Trudniejszym w ocenie chronologicznej okazał się drugi z zabytków, który pochodzi z lasów przy granicy polsko-ukraińskiej w miejscowości Budzyń w powiecie jarosławskim.
Ze względu na uszkodzenie dolnej części ostrza, dla okazu trudno jest wskazać precyzyjne analogie. Wydaje się, iż należy go zaliczyć do grupy toporów użytkowanych od XIII-XV w. aż do okresu nowożytnego. Co ciekawe, we wnętrzu otworu topora z Budzynia zachowały się pozostałości drewnianego styliska.
-opowiada dr Ela Sieradzka-Burghardt z jarosławskiego Muzeum.



Wszystkie zabytki zostały odkryte przez członków Stowarzyszenia Historyczno-Eksploracyjnego „Grupa Jarosław” podczas poszukiwań z wykorzystaniem wykrywaczy metalu prowadzonych na podstawie pozwolenia Podkarpackiego Wojewódzkiego Konserwatora Zabytków w Przemyślu.
Na koniec słowa prezesa Stowarzyszenia Ryszarda Marszała:
Odkrywanie tajemnic przeszłości ziemi jarosławskiej daje nam dużo satysfakcji.

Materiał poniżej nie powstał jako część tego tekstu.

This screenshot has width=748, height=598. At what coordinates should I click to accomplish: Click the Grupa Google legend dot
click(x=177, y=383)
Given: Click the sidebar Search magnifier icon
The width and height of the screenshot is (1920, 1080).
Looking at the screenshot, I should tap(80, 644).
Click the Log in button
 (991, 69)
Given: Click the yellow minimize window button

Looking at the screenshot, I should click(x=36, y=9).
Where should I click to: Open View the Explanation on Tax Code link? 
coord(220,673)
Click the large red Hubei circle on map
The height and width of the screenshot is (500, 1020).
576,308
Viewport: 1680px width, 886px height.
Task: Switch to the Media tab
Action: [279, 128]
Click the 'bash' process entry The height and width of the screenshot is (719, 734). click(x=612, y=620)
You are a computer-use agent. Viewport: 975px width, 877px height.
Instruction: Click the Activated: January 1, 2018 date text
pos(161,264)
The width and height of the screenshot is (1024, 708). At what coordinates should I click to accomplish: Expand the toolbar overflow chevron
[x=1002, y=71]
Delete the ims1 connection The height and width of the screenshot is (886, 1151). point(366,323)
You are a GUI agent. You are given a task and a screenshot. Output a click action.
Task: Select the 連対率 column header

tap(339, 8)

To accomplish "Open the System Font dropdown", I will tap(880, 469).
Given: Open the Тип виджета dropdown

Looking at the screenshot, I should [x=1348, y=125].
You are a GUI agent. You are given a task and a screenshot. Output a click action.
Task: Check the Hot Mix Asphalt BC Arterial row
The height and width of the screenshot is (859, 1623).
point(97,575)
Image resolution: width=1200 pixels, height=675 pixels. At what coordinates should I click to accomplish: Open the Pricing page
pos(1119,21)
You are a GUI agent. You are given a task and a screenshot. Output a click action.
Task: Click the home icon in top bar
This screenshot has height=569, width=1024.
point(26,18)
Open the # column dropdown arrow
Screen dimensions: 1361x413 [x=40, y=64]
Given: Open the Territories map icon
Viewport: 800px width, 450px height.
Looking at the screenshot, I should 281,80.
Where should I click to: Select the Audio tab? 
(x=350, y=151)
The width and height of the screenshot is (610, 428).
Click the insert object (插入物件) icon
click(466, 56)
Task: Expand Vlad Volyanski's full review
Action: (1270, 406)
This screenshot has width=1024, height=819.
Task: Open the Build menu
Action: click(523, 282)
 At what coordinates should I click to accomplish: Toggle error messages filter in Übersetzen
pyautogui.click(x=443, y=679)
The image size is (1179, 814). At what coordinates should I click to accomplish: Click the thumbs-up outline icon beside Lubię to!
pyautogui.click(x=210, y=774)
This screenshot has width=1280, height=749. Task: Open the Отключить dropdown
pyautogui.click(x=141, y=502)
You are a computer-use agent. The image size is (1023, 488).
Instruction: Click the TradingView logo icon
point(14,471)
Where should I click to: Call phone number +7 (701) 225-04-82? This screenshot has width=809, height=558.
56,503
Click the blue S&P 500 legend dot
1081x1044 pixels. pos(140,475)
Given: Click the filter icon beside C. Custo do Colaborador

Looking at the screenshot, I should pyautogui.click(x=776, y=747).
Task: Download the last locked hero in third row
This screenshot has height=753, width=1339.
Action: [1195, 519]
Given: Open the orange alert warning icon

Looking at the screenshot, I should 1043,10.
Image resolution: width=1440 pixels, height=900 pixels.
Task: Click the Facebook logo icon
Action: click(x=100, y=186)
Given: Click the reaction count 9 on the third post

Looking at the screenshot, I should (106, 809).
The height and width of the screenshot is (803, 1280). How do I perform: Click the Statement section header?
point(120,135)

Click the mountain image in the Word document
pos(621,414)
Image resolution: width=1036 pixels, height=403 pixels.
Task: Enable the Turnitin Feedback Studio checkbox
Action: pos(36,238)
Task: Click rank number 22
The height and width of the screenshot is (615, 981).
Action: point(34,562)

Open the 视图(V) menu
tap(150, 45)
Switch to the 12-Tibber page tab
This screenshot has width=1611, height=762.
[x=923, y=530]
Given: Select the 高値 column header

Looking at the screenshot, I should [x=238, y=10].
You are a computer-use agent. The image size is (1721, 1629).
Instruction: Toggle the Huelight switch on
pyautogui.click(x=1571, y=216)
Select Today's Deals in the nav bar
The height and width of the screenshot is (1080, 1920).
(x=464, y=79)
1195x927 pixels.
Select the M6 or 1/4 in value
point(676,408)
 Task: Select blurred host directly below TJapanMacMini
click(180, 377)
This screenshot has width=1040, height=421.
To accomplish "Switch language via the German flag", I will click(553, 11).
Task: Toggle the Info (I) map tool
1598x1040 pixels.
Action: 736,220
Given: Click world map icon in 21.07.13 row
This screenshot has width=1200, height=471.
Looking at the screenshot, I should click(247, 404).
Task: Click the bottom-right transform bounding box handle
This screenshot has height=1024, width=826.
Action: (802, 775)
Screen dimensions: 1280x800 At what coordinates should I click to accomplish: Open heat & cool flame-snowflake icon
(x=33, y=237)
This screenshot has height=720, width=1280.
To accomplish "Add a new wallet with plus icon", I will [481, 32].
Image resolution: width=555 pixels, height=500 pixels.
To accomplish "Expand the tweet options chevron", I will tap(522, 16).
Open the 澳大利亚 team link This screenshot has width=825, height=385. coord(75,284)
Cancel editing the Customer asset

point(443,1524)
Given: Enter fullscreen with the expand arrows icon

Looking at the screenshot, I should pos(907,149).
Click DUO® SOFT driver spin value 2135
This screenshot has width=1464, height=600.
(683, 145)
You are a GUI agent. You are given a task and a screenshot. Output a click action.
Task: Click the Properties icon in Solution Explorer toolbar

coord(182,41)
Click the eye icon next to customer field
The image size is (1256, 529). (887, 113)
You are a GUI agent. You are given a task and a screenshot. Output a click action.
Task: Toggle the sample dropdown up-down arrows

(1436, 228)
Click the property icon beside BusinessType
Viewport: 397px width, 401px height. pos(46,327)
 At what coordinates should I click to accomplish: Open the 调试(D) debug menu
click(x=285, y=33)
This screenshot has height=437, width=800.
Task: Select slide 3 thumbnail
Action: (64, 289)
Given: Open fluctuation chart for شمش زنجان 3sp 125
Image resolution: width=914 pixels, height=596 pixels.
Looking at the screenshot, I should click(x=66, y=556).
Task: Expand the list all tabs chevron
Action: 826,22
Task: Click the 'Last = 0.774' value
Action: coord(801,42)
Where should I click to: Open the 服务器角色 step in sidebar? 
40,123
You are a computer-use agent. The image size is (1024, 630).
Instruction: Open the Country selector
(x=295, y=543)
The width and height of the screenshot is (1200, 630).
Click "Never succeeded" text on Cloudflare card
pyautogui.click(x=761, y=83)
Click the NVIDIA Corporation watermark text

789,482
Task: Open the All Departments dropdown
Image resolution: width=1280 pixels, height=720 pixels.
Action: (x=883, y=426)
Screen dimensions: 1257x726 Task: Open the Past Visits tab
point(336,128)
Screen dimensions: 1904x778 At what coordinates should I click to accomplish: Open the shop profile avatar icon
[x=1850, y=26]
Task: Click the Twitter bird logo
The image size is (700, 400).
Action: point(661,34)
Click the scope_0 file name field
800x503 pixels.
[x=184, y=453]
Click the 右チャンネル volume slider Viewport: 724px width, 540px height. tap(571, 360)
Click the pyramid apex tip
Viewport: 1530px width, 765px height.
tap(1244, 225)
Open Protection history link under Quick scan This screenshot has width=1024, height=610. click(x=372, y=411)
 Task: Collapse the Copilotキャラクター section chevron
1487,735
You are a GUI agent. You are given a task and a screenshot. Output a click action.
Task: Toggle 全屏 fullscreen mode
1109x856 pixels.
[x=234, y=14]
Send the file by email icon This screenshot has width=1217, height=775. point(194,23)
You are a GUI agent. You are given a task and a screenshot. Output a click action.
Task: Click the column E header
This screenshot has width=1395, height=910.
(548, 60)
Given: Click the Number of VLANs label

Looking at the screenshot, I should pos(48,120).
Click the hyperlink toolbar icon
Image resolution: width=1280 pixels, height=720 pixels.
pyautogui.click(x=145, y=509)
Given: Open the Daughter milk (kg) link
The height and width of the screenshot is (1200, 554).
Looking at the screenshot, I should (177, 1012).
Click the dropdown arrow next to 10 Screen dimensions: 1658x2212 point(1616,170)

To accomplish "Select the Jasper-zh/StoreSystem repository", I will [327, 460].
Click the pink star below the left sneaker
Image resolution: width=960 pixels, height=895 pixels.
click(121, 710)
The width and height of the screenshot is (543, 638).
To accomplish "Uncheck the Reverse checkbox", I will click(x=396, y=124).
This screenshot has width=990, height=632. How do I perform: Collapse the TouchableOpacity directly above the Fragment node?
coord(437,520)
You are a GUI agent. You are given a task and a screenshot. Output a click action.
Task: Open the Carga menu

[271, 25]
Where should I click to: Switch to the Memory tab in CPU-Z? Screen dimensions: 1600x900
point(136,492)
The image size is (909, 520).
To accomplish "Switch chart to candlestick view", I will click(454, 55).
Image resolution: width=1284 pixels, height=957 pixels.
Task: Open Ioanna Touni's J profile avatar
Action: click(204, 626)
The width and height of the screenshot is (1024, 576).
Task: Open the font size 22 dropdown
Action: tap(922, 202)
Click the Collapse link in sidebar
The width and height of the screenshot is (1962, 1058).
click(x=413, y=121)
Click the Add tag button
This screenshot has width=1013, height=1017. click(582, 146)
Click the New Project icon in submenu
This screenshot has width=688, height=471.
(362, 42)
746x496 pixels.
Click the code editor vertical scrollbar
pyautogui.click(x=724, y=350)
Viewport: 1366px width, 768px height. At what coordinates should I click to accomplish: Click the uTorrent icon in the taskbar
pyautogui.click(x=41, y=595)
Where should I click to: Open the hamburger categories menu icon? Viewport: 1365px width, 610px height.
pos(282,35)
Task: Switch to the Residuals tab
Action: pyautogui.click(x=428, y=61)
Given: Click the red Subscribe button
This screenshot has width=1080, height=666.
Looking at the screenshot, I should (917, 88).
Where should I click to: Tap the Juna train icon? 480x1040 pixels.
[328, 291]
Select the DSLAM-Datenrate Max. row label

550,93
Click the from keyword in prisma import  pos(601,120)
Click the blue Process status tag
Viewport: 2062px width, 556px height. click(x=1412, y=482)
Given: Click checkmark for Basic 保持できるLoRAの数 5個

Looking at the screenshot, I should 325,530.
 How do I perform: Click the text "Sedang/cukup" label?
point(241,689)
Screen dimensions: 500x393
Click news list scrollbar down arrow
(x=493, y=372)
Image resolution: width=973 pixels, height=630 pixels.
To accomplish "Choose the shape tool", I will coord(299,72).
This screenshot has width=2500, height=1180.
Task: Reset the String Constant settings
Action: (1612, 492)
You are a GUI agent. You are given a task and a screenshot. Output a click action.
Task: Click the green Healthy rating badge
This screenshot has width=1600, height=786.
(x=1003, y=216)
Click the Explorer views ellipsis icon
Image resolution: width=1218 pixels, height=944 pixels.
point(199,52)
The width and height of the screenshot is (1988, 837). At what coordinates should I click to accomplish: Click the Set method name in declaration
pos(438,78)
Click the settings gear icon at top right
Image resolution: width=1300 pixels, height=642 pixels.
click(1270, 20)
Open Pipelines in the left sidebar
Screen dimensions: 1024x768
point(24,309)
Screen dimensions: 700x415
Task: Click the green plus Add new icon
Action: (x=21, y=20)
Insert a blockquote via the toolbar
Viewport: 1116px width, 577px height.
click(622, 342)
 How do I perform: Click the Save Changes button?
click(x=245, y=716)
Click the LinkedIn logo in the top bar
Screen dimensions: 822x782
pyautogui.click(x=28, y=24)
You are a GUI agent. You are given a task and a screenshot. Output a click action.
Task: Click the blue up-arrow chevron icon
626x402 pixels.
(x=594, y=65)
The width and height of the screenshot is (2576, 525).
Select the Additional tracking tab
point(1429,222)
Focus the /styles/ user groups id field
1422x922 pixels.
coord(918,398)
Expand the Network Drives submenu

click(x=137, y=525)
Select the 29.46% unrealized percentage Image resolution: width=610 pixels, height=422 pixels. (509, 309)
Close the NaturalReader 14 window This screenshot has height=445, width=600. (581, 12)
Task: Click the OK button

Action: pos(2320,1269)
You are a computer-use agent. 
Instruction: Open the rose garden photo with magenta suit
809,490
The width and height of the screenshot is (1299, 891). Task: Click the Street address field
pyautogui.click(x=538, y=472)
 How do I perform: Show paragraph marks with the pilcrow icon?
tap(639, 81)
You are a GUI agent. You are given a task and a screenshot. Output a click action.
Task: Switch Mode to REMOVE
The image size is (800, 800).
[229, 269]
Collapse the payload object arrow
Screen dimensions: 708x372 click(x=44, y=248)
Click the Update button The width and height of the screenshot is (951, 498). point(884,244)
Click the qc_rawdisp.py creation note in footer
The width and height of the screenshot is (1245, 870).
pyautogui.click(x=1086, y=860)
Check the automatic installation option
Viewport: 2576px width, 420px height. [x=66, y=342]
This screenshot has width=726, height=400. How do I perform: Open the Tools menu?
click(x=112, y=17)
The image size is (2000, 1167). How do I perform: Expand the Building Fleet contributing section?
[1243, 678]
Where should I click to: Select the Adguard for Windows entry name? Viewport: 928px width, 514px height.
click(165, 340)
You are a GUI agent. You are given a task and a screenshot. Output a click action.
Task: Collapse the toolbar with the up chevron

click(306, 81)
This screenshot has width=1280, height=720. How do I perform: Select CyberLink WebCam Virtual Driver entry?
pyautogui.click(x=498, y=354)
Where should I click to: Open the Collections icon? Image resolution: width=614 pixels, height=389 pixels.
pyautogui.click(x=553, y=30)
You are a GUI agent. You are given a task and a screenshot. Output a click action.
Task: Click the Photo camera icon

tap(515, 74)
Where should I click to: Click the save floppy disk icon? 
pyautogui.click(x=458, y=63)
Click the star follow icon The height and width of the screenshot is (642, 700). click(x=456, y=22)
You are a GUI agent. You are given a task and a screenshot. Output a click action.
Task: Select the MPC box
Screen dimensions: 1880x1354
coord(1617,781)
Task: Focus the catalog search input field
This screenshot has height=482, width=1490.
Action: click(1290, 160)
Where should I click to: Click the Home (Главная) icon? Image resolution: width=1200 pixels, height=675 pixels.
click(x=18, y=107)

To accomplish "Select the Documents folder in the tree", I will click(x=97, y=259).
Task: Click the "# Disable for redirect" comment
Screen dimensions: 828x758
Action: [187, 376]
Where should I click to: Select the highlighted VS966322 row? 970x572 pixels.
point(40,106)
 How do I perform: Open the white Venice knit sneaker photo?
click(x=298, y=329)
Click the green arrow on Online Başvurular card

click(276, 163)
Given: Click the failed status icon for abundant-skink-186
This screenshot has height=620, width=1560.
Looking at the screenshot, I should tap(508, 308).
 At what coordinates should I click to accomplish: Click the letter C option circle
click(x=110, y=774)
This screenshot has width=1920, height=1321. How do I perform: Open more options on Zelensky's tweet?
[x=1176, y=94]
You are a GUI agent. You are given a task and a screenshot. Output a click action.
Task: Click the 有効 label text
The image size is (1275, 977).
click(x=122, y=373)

Poprzedni raz na siekierkę z epoki brązu w okolicach Jarosławia natrafiono ponad 100 lat temu, zaś znalezione przez nas żelazne topory to pierwsze tego typu znaleziska w obu miejscowościach. Bardzo nas cieszy, że mogliśmy poprawić parę statystyk oraz zniwelować kolejne białe plamy w poznaniu najdawniejszych dziejów regionu.